La version de 1788 rajoute à la fin du texte :
« Je le dispense donc des deux derniers voyages, dans lesquels il aurait peut-être succombé. »
Cela signifie-t-il qu’au cinquième voyage le candidat aurait rencontré le démon qui l’aurait emporté corps et âme ?
Autres allusions martinésiennes
Dans les versions de 1778 et de 1782 avaient déjà été instillées des allusions à la doctrine martinésienne :
– le chandelier à trois branches sur l’autel d’Orient dont le rituel dit qu’il fait « allusion à la triple puissance qui ordonne et gouverne le monde » que l’on peut aisément rapprocher des trois premières « puissances divines » qui sont chez Martinès de Pasqually, la Pensée, la Volonté et l’Action.
– le tableau emblématique du grade d’Apprenti figurant une colonne brisée par le haut avec la formule Adhuc stat que le rituel associe au symbole de l’homme dégradé. Nous pouvons y voir une allusion au thème martinésien de la chute du premier homme qui a entraîné une brisure de son lien avec le Créateur et, ainsi, la perte de son unité.

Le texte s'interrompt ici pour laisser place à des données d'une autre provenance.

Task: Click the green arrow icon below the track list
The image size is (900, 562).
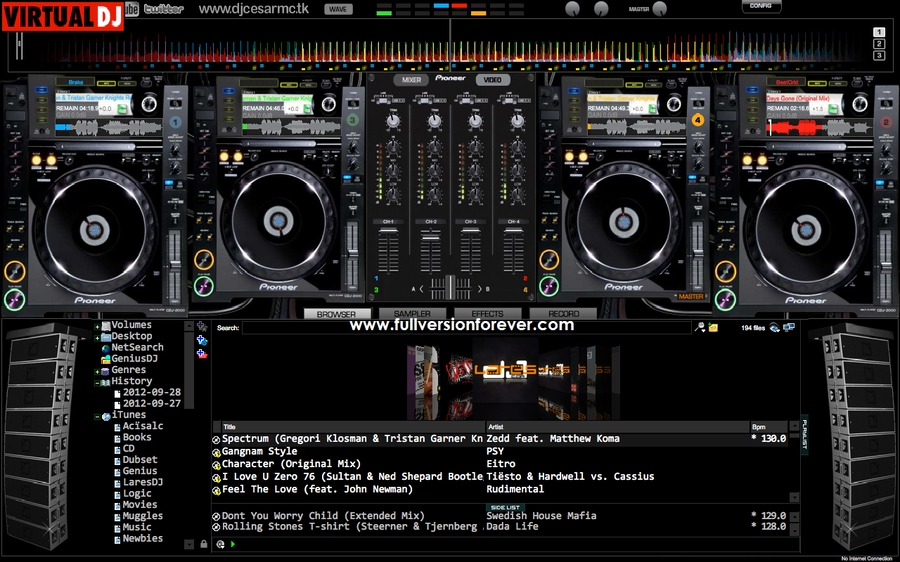Action: [x=233, y=544]
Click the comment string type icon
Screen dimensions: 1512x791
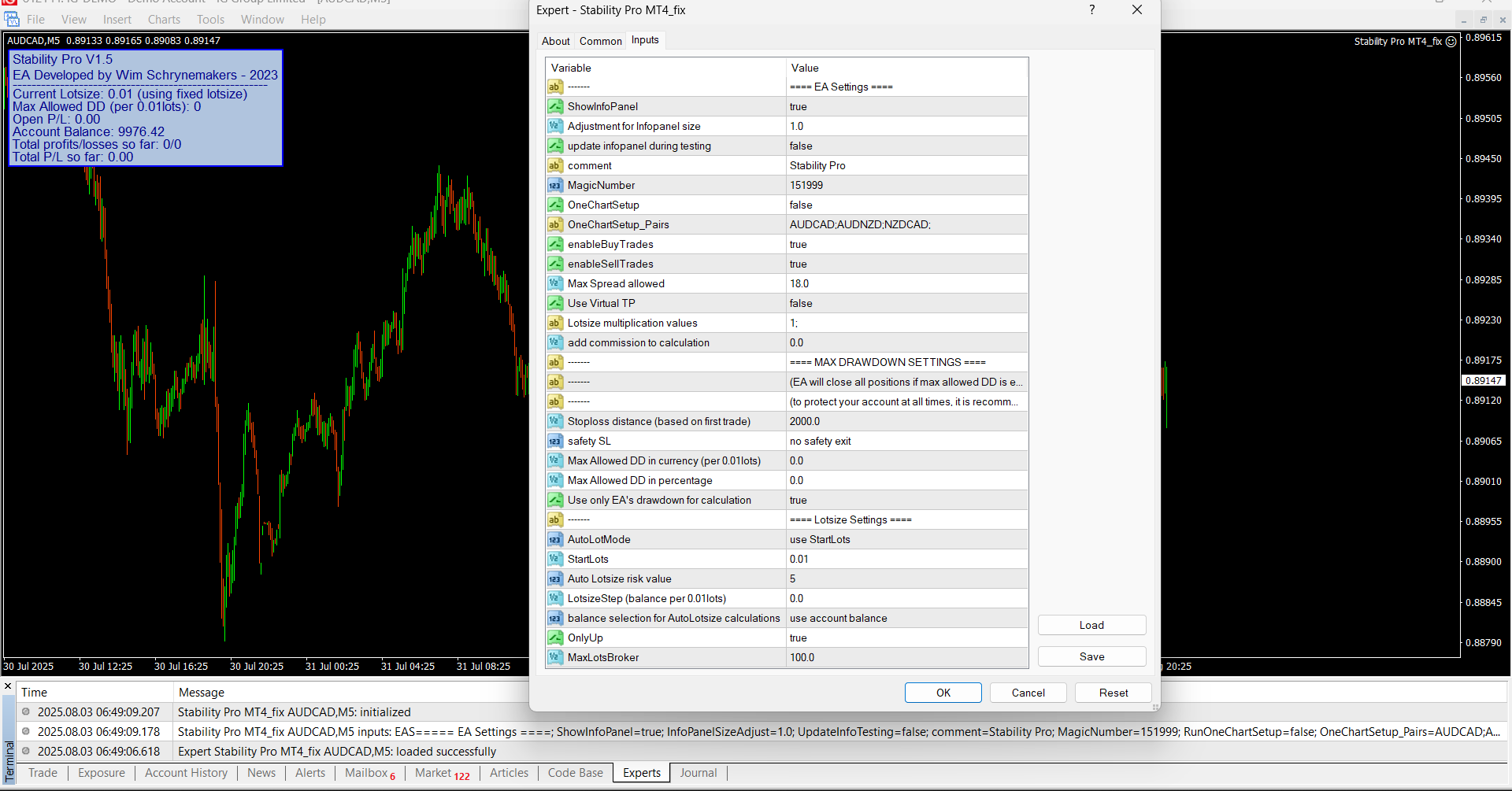[555, 165]
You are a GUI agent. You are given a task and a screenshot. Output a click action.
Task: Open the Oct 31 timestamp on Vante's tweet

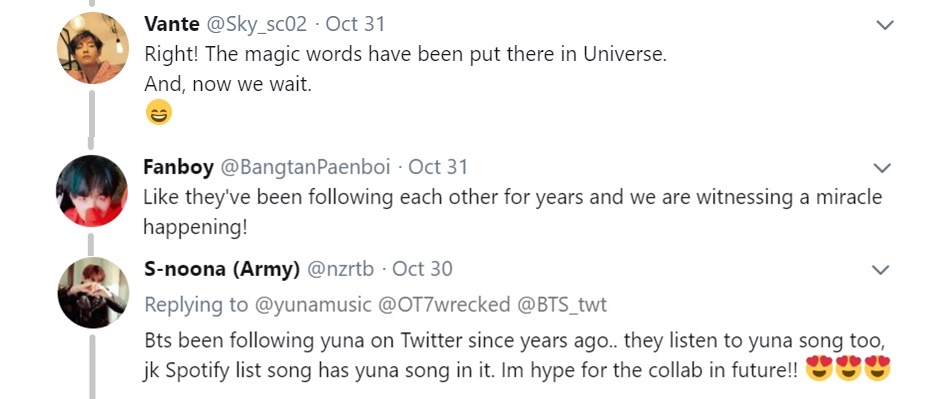(x=355, y=24)
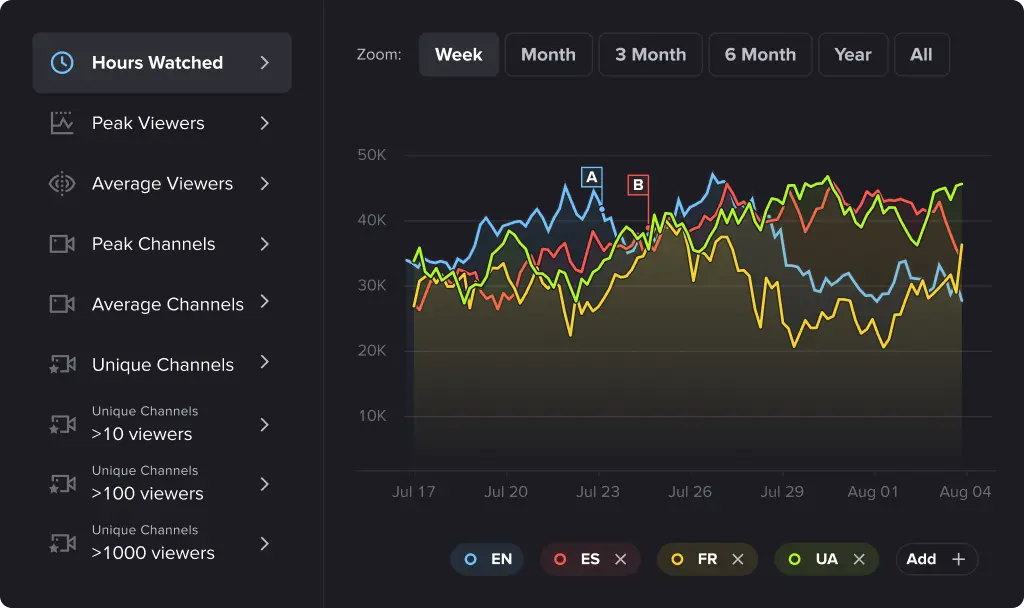Switch zoom range to 3 Month
Image resolution: width=1024 pixels, height=608 pixels.
pos(649,55)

– le triangle équilatéral avec ses rayons lumineux sur fond bleu placé sur le mur oriental de la loge, au-dessus du Vénérable Maître, qui n’est pas sans rappeler un des cachets qu’utilisait Martinès de Pasqually comme en-tête de ses lettres. On pouvait y voir une étoile centrale à six branches entourée par un cercle composé de petites étoiles célestes. Autour de ce cercle jaillissait, de toutes parts, une multitude de flèches de lumière.

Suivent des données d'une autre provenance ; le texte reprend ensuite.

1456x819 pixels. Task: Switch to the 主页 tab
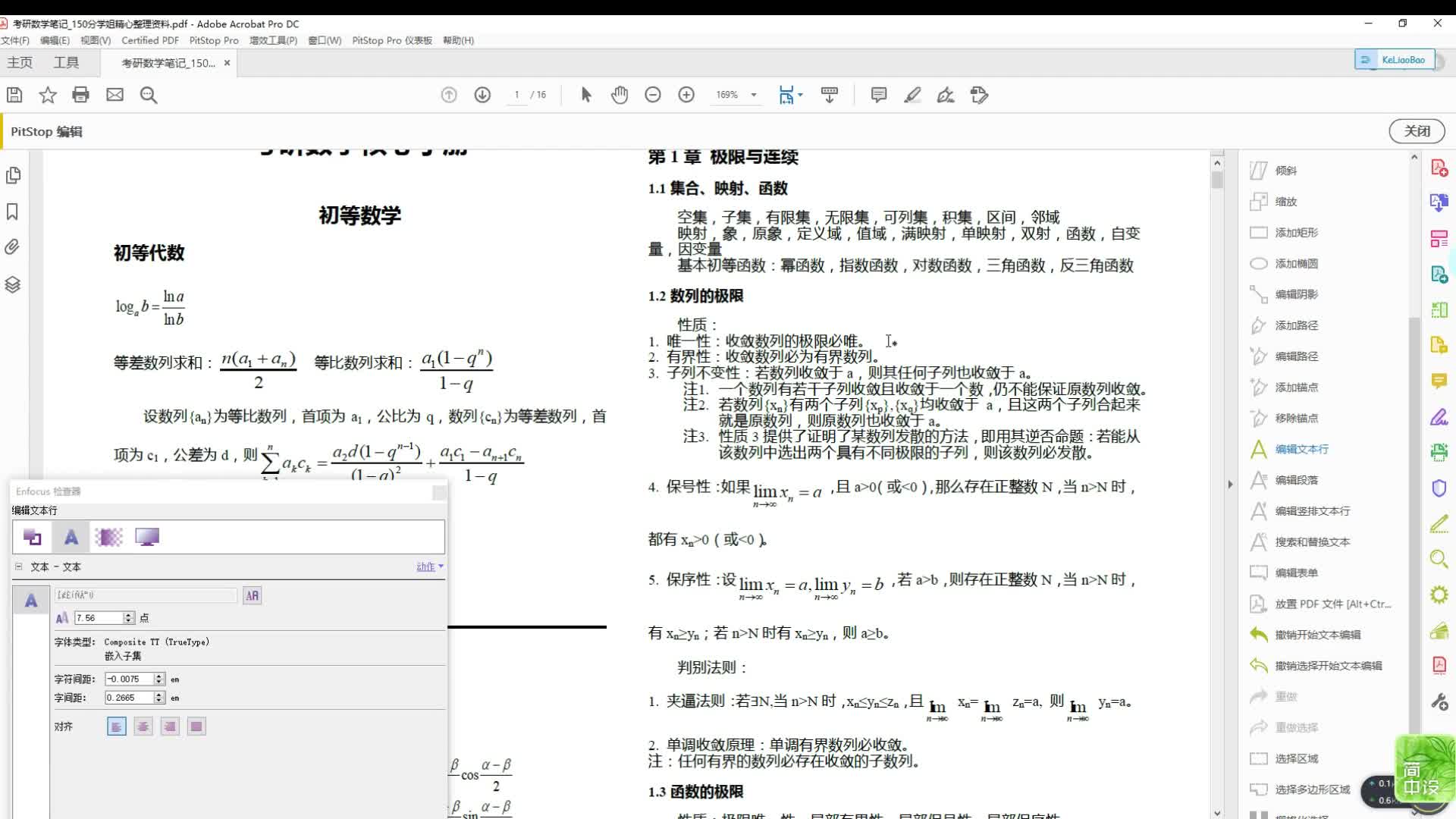pyautogui.click(x=20, y=62)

Nous pourrions aussi citer le « guide » donné au candidat les yeux bandés pour le conduire à la porte de la loge et pour l’accompagner dans ses voyages, proche dans sa signification du « bon compagnon » cher à Martinès de Pasqually. De même, la phrase donnée à l’impétrant dans la chambre de préparation par le Frère Proposant : « Monsieur, c’est par sa faute que l’homme a perdu la lumière… » qui induit l’idée que s’il y a eu une perte de lumière (l’Adam déchu, l’homme actuel) cela veut dire que cette lumière a été connue par l’homme dans un précédent état (l’Adam primordial, « l’homme primitif »).
[1] Abrenuncio est dérivé du mot latin abrenuntiare que l’on peut traduire par renoncer, répudier. L’expression est parfois employée lors du baptême et indique ici une renonciation au monde, au diable, à la chair.